In the records below, find the line with "Screen dimensions: 1400x495" and the line with "Task: Click the Φ symbol beside 模具内径 value". Print both exactly, along with every line between them, and no other line.

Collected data

+ + + + + + +

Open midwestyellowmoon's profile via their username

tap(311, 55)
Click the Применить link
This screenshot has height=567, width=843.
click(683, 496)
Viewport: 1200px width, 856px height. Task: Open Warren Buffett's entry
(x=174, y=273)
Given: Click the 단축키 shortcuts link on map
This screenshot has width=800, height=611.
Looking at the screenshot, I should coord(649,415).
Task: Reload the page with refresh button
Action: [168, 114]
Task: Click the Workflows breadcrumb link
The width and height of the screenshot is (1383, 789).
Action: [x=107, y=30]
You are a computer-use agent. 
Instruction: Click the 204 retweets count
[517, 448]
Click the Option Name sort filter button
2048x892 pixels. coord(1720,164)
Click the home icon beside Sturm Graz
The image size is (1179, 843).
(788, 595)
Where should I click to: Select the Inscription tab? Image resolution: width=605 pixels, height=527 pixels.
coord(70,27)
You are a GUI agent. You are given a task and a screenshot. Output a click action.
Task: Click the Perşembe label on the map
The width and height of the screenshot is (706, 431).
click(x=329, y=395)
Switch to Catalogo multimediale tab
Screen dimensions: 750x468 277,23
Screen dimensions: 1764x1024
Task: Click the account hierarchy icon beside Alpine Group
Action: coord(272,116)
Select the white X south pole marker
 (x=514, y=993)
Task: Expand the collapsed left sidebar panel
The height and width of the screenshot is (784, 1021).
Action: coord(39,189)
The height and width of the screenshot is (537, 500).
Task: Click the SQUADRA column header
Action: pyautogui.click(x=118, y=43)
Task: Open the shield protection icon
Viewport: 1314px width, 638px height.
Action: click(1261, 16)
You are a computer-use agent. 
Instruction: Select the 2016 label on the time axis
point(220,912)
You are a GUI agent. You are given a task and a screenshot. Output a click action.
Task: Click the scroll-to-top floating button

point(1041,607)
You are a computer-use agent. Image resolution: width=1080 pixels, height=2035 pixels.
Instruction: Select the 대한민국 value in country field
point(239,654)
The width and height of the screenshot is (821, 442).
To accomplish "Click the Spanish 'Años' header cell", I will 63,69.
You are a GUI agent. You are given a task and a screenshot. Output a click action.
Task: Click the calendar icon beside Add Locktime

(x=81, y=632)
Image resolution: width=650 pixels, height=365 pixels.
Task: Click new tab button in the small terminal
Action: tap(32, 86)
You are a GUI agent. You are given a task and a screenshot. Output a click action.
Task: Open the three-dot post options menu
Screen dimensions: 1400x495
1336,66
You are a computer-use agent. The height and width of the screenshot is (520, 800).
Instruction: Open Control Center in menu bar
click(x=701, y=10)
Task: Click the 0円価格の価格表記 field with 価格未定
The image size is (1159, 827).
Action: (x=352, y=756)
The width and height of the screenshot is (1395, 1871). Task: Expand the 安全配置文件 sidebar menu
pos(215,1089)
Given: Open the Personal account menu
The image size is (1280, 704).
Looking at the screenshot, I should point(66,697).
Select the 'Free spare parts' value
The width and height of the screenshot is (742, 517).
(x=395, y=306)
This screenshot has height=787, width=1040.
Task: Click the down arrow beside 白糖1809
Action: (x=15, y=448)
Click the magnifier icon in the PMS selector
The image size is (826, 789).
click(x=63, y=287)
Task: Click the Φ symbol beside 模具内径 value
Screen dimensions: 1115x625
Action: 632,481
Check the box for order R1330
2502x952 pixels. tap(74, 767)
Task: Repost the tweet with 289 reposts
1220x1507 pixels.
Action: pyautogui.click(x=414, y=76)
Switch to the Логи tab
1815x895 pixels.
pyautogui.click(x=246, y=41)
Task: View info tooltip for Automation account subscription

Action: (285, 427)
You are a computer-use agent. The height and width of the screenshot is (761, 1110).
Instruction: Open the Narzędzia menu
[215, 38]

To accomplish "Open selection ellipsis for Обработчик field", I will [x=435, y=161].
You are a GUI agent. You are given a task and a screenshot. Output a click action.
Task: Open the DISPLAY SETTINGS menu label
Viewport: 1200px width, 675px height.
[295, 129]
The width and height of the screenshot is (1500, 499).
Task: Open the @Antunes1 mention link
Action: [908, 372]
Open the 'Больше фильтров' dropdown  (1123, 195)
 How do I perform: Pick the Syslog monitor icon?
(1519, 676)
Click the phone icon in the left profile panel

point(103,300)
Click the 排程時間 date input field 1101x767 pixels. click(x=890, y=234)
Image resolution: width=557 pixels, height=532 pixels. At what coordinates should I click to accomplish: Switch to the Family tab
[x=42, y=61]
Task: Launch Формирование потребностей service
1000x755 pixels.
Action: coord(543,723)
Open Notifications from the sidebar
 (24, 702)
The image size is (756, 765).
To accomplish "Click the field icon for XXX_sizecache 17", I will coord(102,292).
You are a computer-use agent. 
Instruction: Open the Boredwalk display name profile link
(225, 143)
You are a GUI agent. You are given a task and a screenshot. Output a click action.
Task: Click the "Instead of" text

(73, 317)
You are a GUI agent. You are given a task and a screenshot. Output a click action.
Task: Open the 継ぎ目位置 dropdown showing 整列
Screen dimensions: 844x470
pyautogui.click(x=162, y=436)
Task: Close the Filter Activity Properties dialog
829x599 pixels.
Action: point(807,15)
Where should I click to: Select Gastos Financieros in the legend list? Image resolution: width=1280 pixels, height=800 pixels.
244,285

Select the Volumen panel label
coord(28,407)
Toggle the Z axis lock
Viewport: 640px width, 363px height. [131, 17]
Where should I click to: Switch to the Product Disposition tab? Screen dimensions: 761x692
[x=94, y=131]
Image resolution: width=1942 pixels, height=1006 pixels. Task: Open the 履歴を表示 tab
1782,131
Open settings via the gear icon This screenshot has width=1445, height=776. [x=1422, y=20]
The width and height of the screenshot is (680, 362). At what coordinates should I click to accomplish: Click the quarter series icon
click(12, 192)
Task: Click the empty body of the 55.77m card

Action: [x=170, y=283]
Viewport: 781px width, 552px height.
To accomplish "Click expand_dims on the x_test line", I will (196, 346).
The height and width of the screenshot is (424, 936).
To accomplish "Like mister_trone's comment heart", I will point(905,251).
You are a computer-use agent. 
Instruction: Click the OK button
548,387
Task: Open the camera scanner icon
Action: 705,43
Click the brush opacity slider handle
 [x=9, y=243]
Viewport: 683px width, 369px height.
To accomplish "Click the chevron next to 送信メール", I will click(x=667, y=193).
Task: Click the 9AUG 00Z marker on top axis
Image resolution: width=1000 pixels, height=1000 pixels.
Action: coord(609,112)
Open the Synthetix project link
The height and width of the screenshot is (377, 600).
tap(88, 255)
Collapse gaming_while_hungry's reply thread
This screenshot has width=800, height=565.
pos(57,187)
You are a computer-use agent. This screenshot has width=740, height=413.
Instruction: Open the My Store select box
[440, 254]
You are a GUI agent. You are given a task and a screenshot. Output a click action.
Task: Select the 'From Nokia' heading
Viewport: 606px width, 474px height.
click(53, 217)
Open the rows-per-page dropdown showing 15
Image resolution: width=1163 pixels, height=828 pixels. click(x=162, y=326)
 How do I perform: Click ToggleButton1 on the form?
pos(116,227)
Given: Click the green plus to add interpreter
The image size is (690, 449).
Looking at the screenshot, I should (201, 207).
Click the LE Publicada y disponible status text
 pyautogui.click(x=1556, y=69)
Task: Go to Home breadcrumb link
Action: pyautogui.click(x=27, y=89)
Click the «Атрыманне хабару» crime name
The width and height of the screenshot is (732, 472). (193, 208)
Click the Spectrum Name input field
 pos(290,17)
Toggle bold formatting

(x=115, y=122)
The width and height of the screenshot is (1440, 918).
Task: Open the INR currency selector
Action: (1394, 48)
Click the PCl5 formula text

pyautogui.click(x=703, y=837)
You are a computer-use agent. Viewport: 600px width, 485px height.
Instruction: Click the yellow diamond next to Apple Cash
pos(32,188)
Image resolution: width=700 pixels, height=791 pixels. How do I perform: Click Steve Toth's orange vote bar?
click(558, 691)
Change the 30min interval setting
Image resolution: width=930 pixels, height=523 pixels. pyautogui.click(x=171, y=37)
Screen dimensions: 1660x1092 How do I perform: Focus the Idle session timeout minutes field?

+ + + + + + +

#### Answer for this exercise
Screen dimensions: 1400x495
1336,66
You are a computer-use agent. The height and width of the screenshot is (520, 800).
Instruction: Open Control Center in menu bar
click(x=701, y=10)
Task: Click the 0円価格の価格表記 field with 価格未定
The image size is (1159, 827).
Action: (x=352, y=756)
The width and height of the screenshot is (1395, 1871). Task: Expand the 安全配置文件 sidebar menu
pos(215,1089)
Given: Open the Personal account menu
The image size is (1280, 704).
Looking at the screenshot, I should point(66,697).
Select the 'Free spare parts' value
The width and height of the screenshot is (742, 517).
(x=395, y=306)
This screenshot has height=787, width=1040.
Task: Click the down arrow beside 白糖1809
Action: (x=15, y=448)
Click the magnifier icon in the PMS selector
The image size is (826, 789).
click(x=63, y=287)
Task: Click the Φ symbol beside 模具内径 value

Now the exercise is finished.